In June 1968, Yugoslav university students launched strikes and demonstrations condemning police brutality and university conditions and critiquing the apparent failure of self-managing socialism. The “June events” show that the demonstrators were active participants in a global movement but also heavily influenced by local context, practices, and ideas. Whereas Yugoslav youth engaged with, drew from, and ignored the activities of other student movements, authorities reacted to youth rebellion by insisting that the majority of the protesters were showing support for state policies and that the most incorrigible were influenced by, or agents of, foreign entities. Thus, the state reproduced an artificially rigid boundary between east and west as well as between good socialist youth and enemy agents. This article decenters the west as the standard of youth rebellion, considering it in conjunction with but not in comparison to Yugoslavia. It approaches the Cold War world as characterized by the transfer of ideas and practices, not just the clash of civilizations.

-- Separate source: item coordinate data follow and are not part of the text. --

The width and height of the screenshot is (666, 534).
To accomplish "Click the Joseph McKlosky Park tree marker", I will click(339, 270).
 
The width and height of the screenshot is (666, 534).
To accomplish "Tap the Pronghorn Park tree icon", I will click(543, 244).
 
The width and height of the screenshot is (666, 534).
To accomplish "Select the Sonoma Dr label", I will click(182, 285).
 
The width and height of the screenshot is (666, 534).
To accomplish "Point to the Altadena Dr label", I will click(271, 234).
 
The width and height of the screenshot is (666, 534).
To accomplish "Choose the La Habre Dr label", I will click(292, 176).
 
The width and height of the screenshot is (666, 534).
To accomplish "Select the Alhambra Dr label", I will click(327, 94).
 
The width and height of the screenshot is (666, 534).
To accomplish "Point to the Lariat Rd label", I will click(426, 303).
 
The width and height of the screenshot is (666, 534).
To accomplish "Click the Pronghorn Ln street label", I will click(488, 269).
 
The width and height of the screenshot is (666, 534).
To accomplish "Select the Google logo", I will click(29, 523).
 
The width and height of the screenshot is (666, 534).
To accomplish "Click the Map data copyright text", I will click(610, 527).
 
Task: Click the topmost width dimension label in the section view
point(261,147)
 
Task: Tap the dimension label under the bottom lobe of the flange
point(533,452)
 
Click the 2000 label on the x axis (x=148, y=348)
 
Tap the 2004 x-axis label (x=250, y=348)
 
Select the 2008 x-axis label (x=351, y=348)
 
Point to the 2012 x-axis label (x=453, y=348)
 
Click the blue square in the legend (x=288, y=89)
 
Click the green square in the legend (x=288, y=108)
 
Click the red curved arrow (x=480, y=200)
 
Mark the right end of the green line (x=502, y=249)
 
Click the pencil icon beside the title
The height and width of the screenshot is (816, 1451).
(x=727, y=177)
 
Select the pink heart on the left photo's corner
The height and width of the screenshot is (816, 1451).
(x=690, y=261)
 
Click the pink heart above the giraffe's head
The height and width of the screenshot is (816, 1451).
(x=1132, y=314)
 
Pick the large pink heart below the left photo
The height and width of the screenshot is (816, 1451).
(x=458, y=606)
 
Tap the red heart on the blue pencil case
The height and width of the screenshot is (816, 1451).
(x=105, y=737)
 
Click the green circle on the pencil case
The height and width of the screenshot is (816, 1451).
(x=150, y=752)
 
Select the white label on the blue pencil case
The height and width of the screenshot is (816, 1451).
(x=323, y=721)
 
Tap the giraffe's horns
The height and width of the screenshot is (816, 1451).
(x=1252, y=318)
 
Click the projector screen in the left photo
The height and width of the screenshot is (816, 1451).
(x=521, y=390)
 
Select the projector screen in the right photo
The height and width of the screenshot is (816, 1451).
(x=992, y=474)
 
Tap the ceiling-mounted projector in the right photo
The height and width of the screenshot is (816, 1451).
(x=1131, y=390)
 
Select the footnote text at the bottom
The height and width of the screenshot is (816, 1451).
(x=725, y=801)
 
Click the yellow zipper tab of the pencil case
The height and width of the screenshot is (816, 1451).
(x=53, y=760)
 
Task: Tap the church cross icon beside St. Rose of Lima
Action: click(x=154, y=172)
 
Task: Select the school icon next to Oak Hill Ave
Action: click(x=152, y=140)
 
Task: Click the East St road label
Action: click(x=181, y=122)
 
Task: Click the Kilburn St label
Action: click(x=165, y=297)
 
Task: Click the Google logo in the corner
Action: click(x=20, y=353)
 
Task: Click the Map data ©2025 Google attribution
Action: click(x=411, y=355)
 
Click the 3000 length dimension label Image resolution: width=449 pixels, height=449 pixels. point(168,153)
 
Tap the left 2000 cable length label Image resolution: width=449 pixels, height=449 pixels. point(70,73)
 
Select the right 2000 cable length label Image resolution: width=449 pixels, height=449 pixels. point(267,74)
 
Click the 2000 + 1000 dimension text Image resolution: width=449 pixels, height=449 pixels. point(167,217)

Appealing for a Car: Consumption Policies and Entitlement in the USSR, the GDR, and Romania, 1950s-1980s

Luminita Gatejel

In this article, I analyze the correspondence between state authorities and citizens in the USSR, the GDR, and Romania. As the consumerist turn spread across the eastern bloc, an important focus of the populations’ appeals to the authorities concerned the appropriate levels and conditions of consumption. Their letters display growing consumer aspirations, and from the mid-1960s onward a significant number of these petitions expressed the desire to buy a car. However, when state authorities failed to deliver enough cars, they also shaped a new attitude toward consumption. On the one hand, the population asked for automobiles as favors. On the other, a new discourse of entitlement and even “consumer rights” surfaced. Citizens started to expect a certain lifestyle; moreover, they even believed themselves to be entitled to it. As a consequence, their new sense of entitlement diluted the culture of favors and privilege, thereby contributing to the crisis of legitimacy in late socialism.